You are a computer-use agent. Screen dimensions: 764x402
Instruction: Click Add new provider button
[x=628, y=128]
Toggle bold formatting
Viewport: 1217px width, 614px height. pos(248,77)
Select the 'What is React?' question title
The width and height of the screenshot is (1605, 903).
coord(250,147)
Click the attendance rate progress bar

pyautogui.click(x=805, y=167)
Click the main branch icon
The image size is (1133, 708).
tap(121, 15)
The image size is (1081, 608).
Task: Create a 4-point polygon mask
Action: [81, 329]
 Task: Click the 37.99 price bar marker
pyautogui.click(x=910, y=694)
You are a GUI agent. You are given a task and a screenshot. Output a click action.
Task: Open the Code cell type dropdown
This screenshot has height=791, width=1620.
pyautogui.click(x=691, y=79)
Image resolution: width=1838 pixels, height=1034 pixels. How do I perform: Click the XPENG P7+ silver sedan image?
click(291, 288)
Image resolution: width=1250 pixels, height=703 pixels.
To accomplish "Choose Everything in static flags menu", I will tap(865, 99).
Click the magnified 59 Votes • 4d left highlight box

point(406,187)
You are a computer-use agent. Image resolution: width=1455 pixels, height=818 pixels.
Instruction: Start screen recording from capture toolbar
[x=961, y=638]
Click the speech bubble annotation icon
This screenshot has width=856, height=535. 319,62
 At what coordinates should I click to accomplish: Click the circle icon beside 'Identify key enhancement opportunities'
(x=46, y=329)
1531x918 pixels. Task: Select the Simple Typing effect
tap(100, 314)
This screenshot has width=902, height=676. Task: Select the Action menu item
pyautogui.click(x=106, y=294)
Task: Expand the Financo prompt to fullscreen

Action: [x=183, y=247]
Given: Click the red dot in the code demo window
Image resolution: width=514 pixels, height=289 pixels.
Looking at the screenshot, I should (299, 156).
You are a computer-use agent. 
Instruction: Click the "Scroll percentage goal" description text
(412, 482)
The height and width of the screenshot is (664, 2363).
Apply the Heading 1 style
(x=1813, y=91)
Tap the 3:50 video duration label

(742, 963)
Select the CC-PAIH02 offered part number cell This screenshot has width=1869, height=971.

• **Requirement**
The lines from the one containing "1531x918 pixels. Task: Select" through the end of the data are to be copied exactly, the first and last of them included.

• **Result of this exercise**
1531x918 pixels. Task: Select the Simple Typing effect
tap(100, 314)
This screenshot has width=902, height=676. Task: Select the Action menu item
pyautogui.click(x=106, y=294)
Task: Expand the Financo prompt to fullscreen

Action: [x=183, y=247]
Given: Click the red dot in the code demo window
Image resolution: width=514 pixels, height=289 pixels.
Looking at the screenshot, I should (299, 156).
You are a computer-use agent. 
Instruction: Click the "Scroll percentage goal" description text
(412, 482)
The height and width of the screenshot is (664, 2363).
Apply the Heading 1 style
(x=1813, y=91)
Tap the 3:50 video duration label

(742, 963)
Select the CC-PAIH02 offered part number cell This screenshot has width=1869, height=971.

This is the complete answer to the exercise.